Islamic Thought and Sources
The Expansion of Prophetic Experience
Essays on Historicity, Contingency and Plurality in Religion
Author(s): Abdol-Karim Soroush & Nilou Mobasser (Trans & Ed)
Reviewed by: Sajjad Rizvi
Review
Famously described as the Martin Luther of Islam by The Guardian in 1995, Abdol-Karim Soroush (the pen-name of Hossein Dabbagh) has become a name synonymous with the project of reform in Iran and in contemporary Islam in general. His approach is a radical root-and-branch rethinking that focuses on epistemology and hermeneutics (one only needs to read his earlier works such as [Ilm chist, falsafa chist [What is Science?
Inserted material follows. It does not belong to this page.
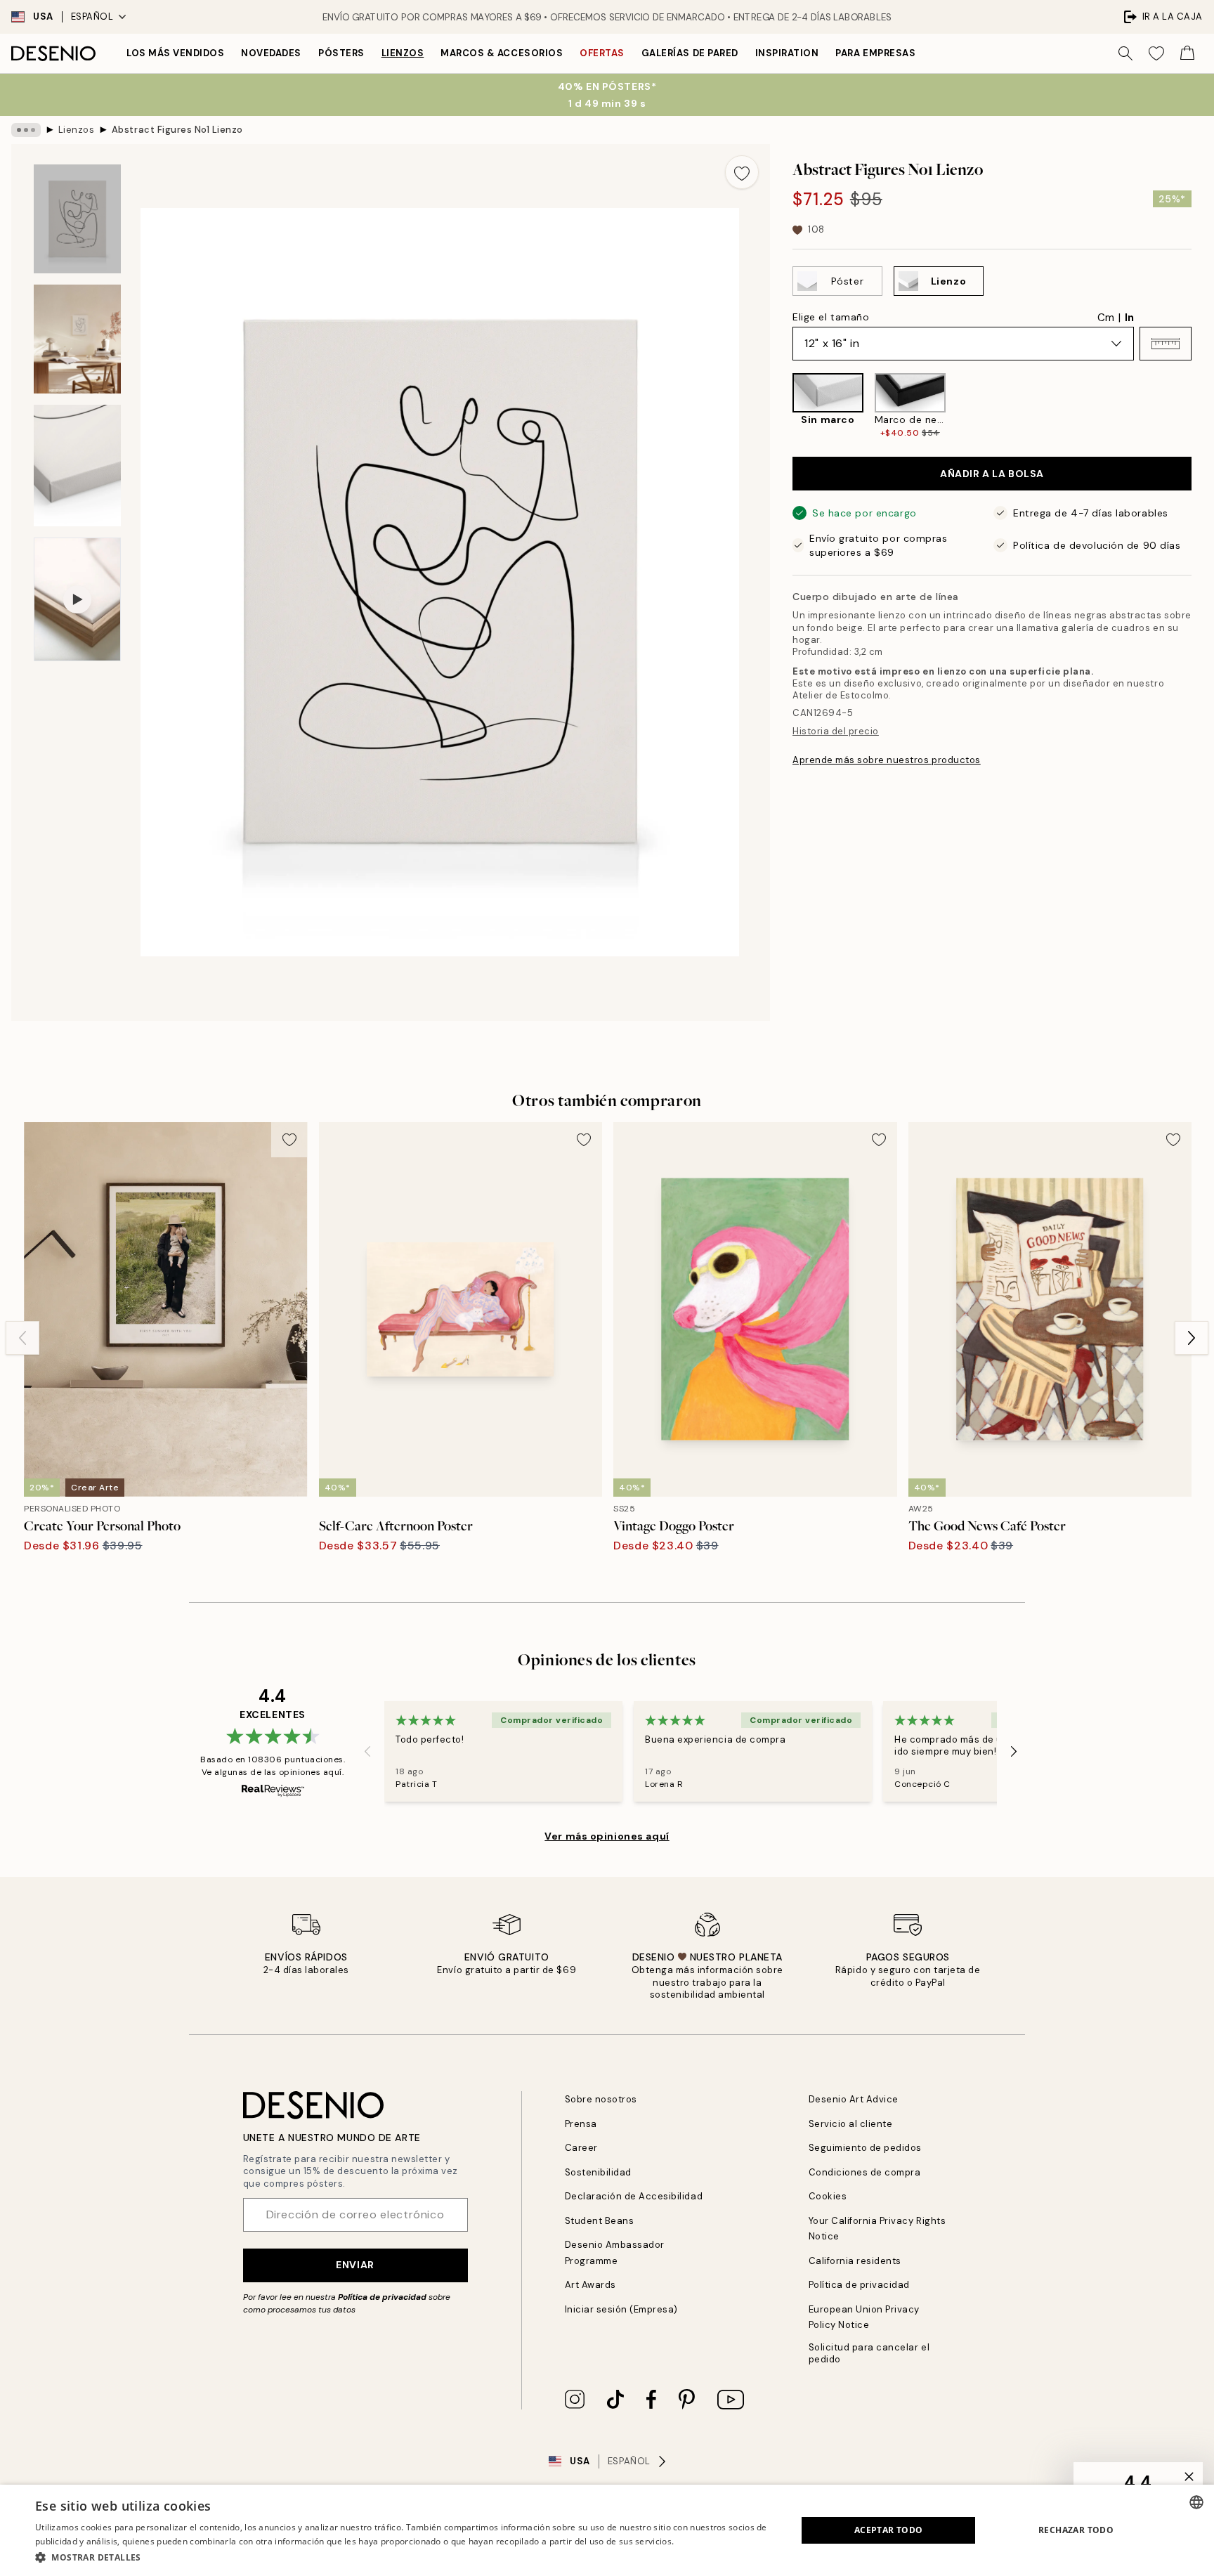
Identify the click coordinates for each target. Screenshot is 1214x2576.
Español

What is Philosophy], Danish wa arzish [Knowledge and Value], and middle works that usher in the transition such as Farba-tar az idiyuluji [Thicker than Ideology]). Since then a number of studies have been published on Soroush (including recently Behrooz Ghamari-Tabrizi’s Islam and Dissent in Post-revolutionary Iran published by Tauris in 2008) and a highly active website (www.drsoroush.com) promotes his work; an earlier collection of translations of his work was also published by Oxford in 2000 (Reason, Freedom and Democracy in Islam, edited by the Sadri brothers). Soroush’s work since the 1970s has been geared towards a more critical reading of religion, inspired by elements of scepticism in the Sufi tradition and a Popperian approach to epistemology. Translations into Arabic, Turkish and Malay as well as other European languages have further disseminated his thought and approach.